Its complete eternality is described by the Rutgers philosopher David Lindford, in a paper titled "Big Bounce or Double Bang?", whose preprint is freely visible at
https://arxiv.org/abs/1808.01740.abs .  (Physicists might object to analysis of a mathematical physicist's work by a philosopher, but, as Lindford was involved in an analysis of the well-publicized debate between the physicist Sean Carroll and some theologians, I think his profession was entirely appropriate for that role:  Moreover, he provides a great verbal explanation of how thermodynamic entropy plays a role counterbalancing gravitational entropy, in Penrose's model.)

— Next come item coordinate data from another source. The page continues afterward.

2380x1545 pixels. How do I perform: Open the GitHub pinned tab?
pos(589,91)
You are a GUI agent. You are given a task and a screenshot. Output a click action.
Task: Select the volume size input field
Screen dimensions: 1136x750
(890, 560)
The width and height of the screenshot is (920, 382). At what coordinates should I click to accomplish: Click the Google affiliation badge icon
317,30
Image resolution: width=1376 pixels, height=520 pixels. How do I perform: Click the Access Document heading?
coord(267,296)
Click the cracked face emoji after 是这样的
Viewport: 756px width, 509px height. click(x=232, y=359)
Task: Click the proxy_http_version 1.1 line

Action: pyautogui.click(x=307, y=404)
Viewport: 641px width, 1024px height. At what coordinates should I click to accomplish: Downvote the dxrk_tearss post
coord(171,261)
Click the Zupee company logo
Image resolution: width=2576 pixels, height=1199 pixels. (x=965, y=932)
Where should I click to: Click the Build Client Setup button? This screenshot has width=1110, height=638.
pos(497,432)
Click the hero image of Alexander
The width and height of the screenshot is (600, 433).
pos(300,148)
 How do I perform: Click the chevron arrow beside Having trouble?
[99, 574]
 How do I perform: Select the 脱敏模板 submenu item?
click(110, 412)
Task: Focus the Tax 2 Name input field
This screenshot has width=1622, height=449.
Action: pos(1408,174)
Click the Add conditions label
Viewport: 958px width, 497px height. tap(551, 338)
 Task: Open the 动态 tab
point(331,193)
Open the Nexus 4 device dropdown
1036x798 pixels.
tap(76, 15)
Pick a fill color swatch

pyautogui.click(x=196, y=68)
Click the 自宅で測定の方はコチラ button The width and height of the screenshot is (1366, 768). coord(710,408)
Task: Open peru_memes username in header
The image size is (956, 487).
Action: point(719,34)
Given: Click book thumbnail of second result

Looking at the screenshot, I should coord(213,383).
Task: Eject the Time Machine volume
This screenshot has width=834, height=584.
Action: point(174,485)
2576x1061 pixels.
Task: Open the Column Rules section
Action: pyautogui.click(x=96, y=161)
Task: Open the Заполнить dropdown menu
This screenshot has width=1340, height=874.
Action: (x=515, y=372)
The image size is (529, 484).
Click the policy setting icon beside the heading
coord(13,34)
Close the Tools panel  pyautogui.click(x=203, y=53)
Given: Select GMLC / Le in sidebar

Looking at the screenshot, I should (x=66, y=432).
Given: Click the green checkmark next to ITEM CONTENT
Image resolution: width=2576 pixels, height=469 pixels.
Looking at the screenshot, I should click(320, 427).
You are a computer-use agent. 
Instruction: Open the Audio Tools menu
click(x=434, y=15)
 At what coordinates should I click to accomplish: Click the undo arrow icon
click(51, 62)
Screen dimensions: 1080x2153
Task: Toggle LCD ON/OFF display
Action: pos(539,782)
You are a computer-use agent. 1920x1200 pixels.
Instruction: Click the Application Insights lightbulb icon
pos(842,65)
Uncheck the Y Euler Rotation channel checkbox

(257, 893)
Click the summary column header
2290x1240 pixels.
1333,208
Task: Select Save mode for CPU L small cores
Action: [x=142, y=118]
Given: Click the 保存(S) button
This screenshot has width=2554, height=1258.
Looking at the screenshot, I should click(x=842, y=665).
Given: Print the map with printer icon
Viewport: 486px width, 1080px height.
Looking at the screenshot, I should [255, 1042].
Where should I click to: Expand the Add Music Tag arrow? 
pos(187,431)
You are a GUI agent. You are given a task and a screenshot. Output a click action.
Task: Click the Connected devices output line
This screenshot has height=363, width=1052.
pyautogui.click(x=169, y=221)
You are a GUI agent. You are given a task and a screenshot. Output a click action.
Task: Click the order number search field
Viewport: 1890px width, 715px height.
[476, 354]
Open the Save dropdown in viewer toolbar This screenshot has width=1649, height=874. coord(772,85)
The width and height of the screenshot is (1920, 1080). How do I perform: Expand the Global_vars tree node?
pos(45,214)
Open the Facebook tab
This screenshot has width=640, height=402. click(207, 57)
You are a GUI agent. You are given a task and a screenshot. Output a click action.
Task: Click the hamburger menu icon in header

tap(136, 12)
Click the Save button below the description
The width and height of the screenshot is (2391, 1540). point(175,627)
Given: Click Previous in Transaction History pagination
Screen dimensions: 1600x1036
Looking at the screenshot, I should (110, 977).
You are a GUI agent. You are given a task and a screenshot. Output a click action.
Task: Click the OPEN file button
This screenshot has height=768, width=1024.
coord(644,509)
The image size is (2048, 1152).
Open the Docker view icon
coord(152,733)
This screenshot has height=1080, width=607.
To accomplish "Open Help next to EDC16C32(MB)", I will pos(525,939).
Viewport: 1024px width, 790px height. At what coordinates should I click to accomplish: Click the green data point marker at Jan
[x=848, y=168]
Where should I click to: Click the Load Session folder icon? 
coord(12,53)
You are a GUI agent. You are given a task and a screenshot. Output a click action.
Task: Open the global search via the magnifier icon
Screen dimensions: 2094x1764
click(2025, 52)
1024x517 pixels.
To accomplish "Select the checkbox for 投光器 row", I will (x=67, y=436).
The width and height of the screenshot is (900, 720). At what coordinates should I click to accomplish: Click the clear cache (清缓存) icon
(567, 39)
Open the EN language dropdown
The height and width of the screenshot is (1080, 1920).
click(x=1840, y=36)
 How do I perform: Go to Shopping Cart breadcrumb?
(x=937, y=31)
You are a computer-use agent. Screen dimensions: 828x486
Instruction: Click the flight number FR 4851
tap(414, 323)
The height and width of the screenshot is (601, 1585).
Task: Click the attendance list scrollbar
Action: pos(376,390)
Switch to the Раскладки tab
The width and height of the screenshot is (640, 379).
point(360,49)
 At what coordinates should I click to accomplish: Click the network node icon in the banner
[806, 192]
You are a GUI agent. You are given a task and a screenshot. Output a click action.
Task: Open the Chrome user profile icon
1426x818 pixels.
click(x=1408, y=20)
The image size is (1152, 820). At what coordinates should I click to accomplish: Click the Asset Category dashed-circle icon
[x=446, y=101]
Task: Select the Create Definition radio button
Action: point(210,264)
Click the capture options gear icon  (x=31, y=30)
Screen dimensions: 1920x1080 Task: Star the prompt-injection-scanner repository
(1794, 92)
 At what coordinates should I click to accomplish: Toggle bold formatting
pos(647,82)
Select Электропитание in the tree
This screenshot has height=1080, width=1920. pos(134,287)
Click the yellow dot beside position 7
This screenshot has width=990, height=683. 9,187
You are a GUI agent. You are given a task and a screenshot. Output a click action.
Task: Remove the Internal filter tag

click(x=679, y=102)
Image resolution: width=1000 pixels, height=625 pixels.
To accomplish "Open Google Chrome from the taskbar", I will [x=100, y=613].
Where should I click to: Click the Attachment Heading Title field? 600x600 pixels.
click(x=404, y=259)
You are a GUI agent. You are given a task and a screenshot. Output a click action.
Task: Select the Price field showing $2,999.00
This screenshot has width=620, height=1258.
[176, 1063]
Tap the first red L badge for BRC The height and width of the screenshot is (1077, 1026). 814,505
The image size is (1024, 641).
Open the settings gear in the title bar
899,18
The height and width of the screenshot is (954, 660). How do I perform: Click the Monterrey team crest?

In CCC, all matter eventually decays into radiation. Readers as naive as I once was might confuse this decay with the mass-to-energy conversion that destroyed Hiroshima in a matter of seconds, but, as the decay described by Penrose would take place over time periods that he describes as "aeons", it would actually be more like sequential changes into particles less and less massive, and eventually into bosons (which can pass through each other).  The total lack of mass adequate for the natural formation or artificial construction of any sort of time-keeping mechanism would leave the duration of the aeons undefined, although processes perhaps as simple as the absorption of solar energy by plants (in their production of sugar) would eventually  restore a world perhaps much like our own, but on an almost unimaginably larger scale, as the thermodynamic equilibrium of one aeon would serve as "the" Big Bang of the next.  Quantum processes would assure some differences between each aeon and the next, and, although the doesn't specify this possibility, the many bosons already present in out own aeon might perhaps remain extant as part of some unobservable "potential", like that represented by our own "virtual particles".
Penrose provided one tiny last-minute alteration to his model 26 minutes into his acceptance speech for the Nobel prize:  Some few fermions would survive from each aeon into the next, I'd guess to serve as role models for its eventually colossal amounts of mass.